[RFC] cifs: Fix cifs_writepages_region()

Message ID	2213409.1677249075@warthog.procyon.org.uk (mailing list archive)
State	New
Headers	show Return-Path: <owner-linux-mm@kvack.org> Organization: Red Hat UK Ltd. Registered Address: Red Hat UK Ltd, Amberley Place, 107-111 Peascod Street, Windsor, Berkshire, SI4 1TE, United Kingdom. Registered in England and Wales under Company Registration No. 3798903 In-Reply-To: <2134430.1677240738@warthog.procyon.org.uk> References: <2134430.1677240738@warthog.procyon.org.uk> <2009825.1677229488@warthog.procyon.org.uk> <CAHk-=whAAOVBrzwb2uMjCmdRrtudGesYj0tuqdUgi8X_gbw1jw@mail.gmail.com> <20230220135225.91b0f28344c01d5306c31230@linux-foundation.org> To: Linus Torvalds <torvalds@linux-foundation.org>, Steve French <stfrench@microsoft.com> Cc: dhowells@redhat.com, Vishal Moola <vishal.moola@gmail.com>, Andrew Morton <akpm@linux-foundation.org>, Jan Kara <jack@suse.cz>, Paulo Alcantara <pc@cjr.nz>, Matthew Wilcox <willy@infradead.org>, Huang Ying <ying.huang@intel.com>, Baolin Wang <baolin.wang@linux.alibaba.com>, Xin Hao <xhao@linux.alibaba.com>, linux-mm@kvack.org, mm-commits@vger.kernel.org, linux-kernel@vger.kernel.org Subject: [RFC][PATCH] cifs: Fix cifs_writepages_region() MIME-Version: 1.0 Content-Type: text/plain; charset="us-ascii" Content-ID: <2213351.1677249027.1@warthog.procyon.org.uk> Content-Transfer-Encoding: quoted-printable From: David Howells <dhowells@redhat.com> Date: Fri, 24 Feb 2023 14:31:15 +0000 Message-ID: <2213409.1677249075@warthog.procyon.org.uk> Sender: owner-linux-mm@kvack.org Precedence: bulk
Series	[RFC] cifs: Fix cifs_writepages_region() \| expand [RFC] cifs: Fix cifs_writepages_region()

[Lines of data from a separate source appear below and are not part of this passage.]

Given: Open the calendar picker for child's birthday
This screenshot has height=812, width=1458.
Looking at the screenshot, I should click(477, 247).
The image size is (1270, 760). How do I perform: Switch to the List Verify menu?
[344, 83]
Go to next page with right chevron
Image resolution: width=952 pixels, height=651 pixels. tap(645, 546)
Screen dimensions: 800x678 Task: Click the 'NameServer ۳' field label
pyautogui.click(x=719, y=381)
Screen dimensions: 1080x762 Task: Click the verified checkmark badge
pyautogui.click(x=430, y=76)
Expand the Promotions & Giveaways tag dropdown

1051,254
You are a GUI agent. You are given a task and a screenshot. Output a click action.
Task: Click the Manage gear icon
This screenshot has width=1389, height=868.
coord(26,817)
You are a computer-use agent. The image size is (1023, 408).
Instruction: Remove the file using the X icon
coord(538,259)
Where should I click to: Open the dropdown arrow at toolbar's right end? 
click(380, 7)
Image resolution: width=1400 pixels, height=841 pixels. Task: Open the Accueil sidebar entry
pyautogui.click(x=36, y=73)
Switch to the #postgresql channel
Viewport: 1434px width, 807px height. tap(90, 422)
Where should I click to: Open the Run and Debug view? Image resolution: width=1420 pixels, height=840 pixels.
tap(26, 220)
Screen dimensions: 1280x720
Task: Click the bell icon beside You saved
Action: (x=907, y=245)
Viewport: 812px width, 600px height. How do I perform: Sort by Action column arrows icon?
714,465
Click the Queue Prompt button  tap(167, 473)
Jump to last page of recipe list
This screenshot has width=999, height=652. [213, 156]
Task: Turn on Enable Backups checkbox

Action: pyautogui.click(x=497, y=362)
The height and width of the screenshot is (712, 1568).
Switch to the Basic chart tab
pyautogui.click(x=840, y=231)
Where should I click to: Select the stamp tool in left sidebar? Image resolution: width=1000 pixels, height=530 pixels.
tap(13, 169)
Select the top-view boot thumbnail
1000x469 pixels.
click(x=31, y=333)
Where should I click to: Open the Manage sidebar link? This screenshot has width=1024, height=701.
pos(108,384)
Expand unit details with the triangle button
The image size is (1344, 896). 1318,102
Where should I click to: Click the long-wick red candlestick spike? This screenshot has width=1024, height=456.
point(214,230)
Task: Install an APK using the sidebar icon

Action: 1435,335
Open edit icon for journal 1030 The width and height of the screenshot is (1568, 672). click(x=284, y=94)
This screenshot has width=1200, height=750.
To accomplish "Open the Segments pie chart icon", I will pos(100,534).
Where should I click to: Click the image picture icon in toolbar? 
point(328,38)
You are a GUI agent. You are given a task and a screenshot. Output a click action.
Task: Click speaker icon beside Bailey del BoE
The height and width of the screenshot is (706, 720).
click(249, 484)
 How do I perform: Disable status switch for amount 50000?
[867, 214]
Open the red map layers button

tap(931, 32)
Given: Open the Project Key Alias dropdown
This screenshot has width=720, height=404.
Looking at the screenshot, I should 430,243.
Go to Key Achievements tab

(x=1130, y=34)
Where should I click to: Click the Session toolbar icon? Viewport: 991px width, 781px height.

David Howells Feb. 24, 2023, 2:31 p.m. UTC

Here's the simplest fix for cifs_writepages_region() that gets it to work.

Fix the cifs_writepages_region() to just skip over members of the batch that
have been cleaned up rather than retrying them.  I'm not entirely sure why it
fixes it, though.  It's also not the most efficient as, in the common case,
this is going to happen a lot because cifs_extend_writeback() is going to
clean up the contiguous pages in the batch - and then this skip will occur for
those.

Fix: 3822a7c40997 ("Merge tag 'mm-stable-2023-02-20-13-37' of git://git.kernel.org/pub/scm/linux/kernel/git/akpm/mm")
Signed-off-by: David Howells <dhowells@redhat.com>
---

Linus Torvalds Feb. 24, 2023, 4:06 p.m. UTC | #1

On Fri, Feb 24, 2023 at 6:31 AM David Howells <dhowells@redhat.com> wrote:
>
> Here's the simplest fix for cifs_writepages_region() that gets it to work.

Hmm. The commit message for this is wrong.

> Fix the cifs_writepages_region() to just skip over members of the batch that
> have been cleaned up rather than retrying them.

It never retried them. The "skip_write" code did that same

                        start += folio_size(folio);
                        continue;

that your patch does, but it *also* had that

                        if (skips >= 5 || need_resched()) {

thing to just stop writing entirely.

> I'm not entirely sure why it fixes it, though.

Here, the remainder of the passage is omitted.